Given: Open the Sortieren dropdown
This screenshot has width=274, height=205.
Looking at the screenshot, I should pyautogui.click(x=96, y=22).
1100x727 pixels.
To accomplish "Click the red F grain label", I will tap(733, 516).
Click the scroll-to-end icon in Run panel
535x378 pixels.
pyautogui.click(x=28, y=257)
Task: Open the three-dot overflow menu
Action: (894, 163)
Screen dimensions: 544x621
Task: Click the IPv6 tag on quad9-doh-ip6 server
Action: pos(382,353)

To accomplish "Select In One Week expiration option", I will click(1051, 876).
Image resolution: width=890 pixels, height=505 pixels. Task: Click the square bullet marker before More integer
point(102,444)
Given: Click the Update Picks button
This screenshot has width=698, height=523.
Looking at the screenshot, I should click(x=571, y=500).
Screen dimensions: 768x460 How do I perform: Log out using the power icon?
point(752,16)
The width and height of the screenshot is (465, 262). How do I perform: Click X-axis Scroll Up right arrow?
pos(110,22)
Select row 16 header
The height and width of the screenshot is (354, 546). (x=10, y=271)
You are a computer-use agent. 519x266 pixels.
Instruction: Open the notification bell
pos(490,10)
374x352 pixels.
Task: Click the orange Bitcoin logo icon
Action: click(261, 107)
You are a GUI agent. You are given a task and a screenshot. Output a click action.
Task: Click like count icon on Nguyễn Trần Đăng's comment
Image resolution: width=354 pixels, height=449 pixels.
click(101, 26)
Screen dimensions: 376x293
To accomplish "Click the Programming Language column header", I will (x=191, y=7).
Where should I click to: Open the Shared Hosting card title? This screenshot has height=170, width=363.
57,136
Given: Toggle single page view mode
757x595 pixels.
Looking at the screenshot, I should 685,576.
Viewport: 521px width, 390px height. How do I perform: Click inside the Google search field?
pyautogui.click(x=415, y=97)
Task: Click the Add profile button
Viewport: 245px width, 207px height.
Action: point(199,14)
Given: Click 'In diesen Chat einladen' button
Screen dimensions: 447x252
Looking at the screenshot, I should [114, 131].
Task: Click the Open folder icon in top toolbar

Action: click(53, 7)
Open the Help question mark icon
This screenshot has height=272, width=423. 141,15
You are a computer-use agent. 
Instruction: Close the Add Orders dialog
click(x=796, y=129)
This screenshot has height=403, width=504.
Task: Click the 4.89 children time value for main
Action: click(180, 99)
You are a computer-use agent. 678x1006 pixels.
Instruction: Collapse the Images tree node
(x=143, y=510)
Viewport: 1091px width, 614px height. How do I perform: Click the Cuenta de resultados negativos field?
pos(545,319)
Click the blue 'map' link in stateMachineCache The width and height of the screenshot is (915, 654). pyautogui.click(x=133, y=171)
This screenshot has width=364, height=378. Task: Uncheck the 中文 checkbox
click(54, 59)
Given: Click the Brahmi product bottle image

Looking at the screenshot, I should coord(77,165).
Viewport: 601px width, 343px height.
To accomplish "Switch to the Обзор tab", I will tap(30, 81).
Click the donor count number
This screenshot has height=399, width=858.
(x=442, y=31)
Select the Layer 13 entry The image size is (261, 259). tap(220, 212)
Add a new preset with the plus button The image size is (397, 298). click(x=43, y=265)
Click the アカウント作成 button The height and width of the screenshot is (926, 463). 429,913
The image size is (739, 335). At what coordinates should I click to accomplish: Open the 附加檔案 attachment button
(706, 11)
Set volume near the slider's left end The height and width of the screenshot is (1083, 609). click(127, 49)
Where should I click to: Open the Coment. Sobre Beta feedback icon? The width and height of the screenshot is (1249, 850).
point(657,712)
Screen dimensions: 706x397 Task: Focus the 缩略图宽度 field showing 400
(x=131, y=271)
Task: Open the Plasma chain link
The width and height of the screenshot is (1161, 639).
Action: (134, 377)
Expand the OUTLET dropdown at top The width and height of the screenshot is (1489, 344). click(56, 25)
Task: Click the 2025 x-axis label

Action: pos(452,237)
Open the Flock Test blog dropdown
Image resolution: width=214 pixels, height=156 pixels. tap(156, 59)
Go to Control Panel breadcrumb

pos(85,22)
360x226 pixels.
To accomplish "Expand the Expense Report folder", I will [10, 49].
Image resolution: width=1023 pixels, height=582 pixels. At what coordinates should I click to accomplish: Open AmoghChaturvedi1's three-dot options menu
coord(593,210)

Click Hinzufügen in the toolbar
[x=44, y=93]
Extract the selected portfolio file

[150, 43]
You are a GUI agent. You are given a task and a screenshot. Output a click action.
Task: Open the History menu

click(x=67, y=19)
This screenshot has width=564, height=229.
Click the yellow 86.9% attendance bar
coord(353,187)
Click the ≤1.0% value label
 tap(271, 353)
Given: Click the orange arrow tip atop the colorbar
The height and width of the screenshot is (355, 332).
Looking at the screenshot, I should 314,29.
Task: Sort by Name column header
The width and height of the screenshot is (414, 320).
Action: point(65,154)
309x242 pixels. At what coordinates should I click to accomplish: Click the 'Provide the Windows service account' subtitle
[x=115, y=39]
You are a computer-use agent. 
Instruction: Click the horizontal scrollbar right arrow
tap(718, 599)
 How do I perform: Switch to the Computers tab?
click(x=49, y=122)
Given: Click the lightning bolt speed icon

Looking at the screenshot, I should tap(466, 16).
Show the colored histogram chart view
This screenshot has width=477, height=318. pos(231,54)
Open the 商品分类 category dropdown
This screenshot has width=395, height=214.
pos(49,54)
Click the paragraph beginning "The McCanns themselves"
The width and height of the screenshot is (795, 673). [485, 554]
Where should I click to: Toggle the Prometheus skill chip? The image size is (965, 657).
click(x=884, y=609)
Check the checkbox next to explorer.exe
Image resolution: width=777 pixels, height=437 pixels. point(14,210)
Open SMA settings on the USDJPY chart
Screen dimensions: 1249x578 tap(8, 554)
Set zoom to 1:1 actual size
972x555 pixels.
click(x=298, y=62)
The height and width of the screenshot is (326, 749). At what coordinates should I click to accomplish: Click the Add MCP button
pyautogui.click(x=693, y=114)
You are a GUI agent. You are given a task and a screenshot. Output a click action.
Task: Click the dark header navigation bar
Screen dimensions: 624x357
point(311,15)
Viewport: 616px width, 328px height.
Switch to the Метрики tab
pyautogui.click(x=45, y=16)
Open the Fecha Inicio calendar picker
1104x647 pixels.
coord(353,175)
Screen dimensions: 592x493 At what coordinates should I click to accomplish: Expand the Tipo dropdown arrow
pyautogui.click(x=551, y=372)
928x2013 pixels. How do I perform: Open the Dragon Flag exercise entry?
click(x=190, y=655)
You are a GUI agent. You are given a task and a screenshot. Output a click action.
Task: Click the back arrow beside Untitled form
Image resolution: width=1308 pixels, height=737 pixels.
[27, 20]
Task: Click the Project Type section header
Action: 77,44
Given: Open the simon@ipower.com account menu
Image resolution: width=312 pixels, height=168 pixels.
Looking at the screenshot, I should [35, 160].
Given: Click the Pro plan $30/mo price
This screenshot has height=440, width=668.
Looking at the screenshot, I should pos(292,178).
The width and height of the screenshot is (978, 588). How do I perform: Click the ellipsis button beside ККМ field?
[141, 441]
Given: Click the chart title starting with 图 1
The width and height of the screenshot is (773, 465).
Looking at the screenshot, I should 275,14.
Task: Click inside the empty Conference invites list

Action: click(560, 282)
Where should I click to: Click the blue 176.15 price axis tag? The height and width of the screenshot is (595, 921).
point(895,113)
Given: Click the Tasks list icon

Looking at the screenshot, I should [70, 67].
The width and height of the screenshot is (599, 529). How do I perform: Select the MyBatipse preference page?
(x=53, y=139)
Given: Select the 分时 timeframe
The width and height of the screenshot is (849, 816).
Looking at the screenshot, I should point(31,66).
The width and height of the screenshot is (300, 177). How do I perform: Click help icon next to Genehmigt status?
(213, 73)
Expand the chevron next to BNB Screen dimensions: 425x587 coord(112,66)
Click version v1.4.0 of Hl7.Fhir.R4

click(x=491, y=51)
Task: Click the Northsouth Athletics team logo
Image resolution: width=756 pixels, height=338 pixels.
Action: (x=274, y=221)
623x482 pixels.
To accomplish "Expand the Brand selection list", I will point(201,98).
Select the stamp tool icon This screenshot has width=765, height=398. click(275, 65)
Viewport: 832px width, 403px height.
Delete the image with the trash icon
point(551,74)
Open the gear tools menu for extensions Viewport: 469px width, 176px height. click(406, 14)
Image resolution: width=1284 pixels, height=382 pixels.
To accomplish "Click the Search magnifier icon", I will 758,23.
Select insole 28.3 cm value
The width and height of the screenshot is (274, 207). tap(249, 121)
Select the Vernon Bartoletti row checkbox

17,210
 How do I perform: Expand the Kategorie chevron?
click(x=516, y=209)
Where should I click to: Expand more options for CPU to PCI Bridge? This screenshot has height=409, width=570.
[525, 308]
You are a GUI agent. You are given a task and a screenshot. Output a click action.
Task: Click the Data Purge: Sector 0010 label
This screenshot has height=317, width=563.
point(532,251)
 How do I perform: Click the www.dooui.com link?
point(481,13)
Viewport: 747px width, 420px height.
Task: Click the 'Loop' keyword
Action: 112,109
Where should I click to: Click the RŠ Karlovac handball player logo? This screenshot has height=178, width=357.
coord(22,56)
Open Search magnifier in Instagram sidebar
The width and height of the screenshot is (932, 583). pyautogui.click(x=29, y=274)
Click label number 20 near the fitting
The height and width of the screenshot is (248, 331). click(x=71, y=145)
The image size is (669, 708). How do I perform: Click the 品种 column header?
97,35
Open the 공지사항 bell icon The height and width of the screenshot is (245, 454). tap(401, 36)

----------

● Exercise
Quote only the stretch of lines that starts the data above and ends with the line containing "Click the scroll-to-end icon in Run panel", both included.

● Solution
Given: Open the Sortieren dropdown
This screenshot has width=274, height=205.
Looking at the screenshot, I should pyautogui.click(x=96, y=22).
1100x727 pixels.
To accomplish "Click the red F grain label", I will tap(733, 516).
Click the scroll-to-end icon in Run panel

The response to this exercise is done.